The third week in August, I began a new school year. Normally, I’m pumped and ready to go, but this year, something was different.
I had spent the summer completing my novel, Always Connected, and finalizing the edits of what seemed to be endless errors I had missed in the process of proofreading. I was tired yet excited at the same time. I was tired for obvious reasons, but I was excited that finally my dream of being an author was going to happen this year. This year–when my second daughter is a Senior here at my high school and my third daughter is a Freshmen with me as well.
The school year was daunting as I looked at my numbers. Too many students were in my classes and by the time the third week came around, I found myself overwhelmed with names which didn’t sound familiar and had yet to be memorized. Every day I went home and slept to save my sanity.

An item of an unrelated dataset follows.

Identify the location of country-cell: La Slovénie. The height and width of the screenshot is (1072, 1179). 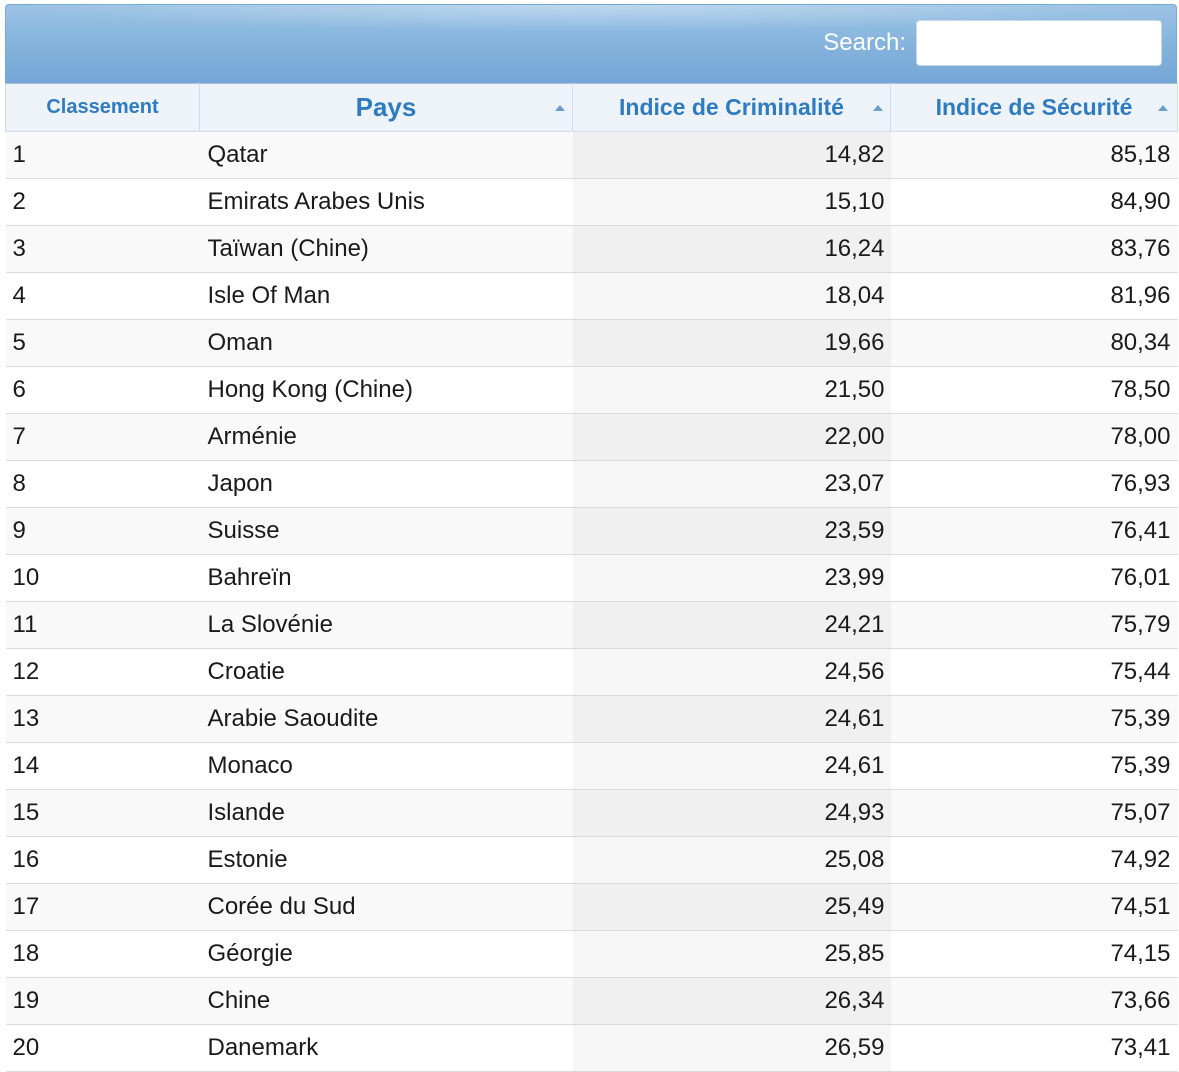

Now at week six, I’m used to a few students and I’m learning to relax with the multitude of faces which I still don’t know at this point in the semester. I feel bad, but survival is always key during these times.

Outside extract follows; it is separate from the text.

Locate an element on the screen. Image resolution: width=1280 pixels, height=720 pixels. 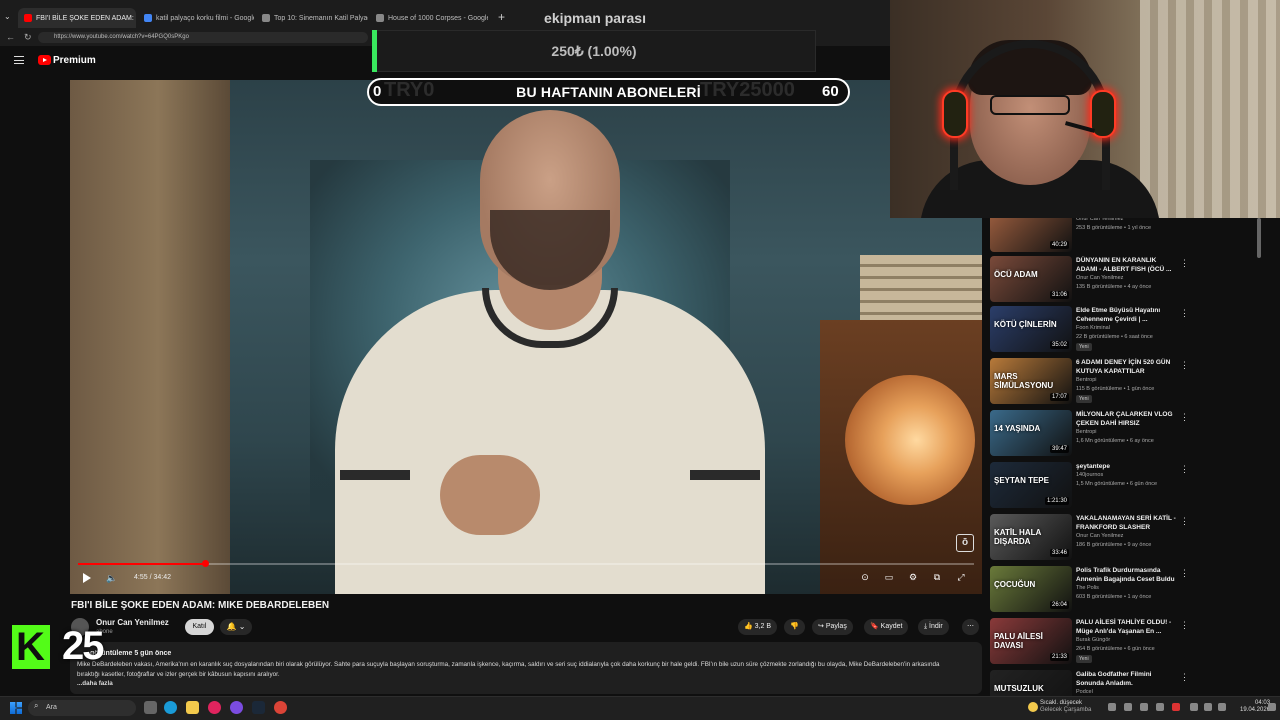
video-thumbnail: PALU AİLESİ DAVASI 21:33 is located at coordinates (1031, 641).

As a teacher, what I’ve learned the most is that experience is a great teacher. It has taught me when things don’t feel right in a classroom, like the way students are acting or the way students are learning or in some cases, not learning a concept I have been covering. That experience is what gets me through tough times like these and for my students, they most likely won’t know I’m overwhelmed because I’ll never show it to them. I’ll be controlled and ready to teach because that is what I’m used to doing every day. It is what keeps me centered and focused despite the feelings going on inside me. I am there for them, not me. I always have to keep this in mind as those young aspiring faces stare at me and know me as their teacher.
So although the feelings will still be there for awhile, eventually the anxiety and overwhelming feelings will subside in time. I know this to be true. Soon my students will know me and I will learn all of their names. They will just be “my kids,” and know that I am always here for them.